Oxbow's Dylan Miller producing wakeboarding video for World X-Games on ESPN

Lots of people in the southeast have been trying to make the most of the short summer season but Oxbow native Dylan Miller has made it into a lifestyle.

Lots of people in the southeast have been trying to make the most of the short summer season but Oxbow native Dylan Miller has made it into a lifestyle.

Miller is a wakeboarding sensation in Florida and ESPN will show a video of his for their ‘World of X-Games’ broadcast Sept. 16. Fans will vote on either his or five other competitors after it goes online.

“It’s just going to be a competition showcasing people’s wakeboarding,” said Miller from his Florida home. “If you’re ever seen videos with skateboarding or snowboarding or anything like that online, that’s kind of how people make a living: showing their riding and putting video content to showcase the stuff they can do.”

Wakeboarding developed out of water skiing and is similar to surfing or snowboarding and involves a long, rectangular board on which a rider will perform moves, depending on their speed and the wakes of the boat pulling them.

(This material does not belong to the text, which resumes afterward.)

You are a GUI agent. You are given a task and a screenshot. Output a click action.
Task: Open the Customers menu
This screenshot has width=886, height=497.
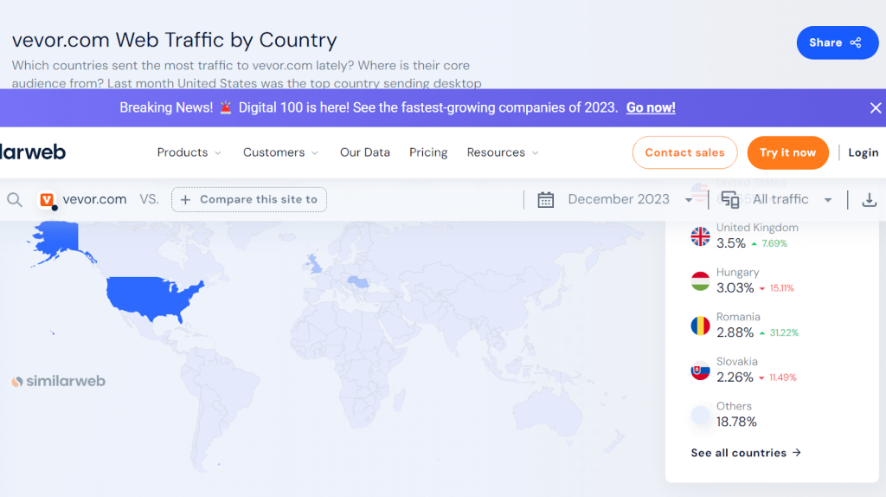280,152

Every year for the last four years X-Games have been putting on contests for wakeboarding, motocross, BMX and other disciplines and Miller has been selected with Trevor Bashir. Fan votes determine the winner.

“We’re given two and a half to three months to film a video and then deliver it to them, and then it’ll be a featured on ESPN,” Miller said.

He began his wakeboarding here in the southeast near Oxbow and the Alameda Dam.

“In Estevan, I used to ride a lot on the Boundary Dam, because of the warmer water temperatures,” he said. “I started riding behind a boat mostly, and that’s what I did for the first ten years I wakeboarded. Now I spend most of my year in Florida.”

There are a lot of different aspects developing in wakeboarding, like cable riding, which is says is like a chair lift for snowboarding or skiing.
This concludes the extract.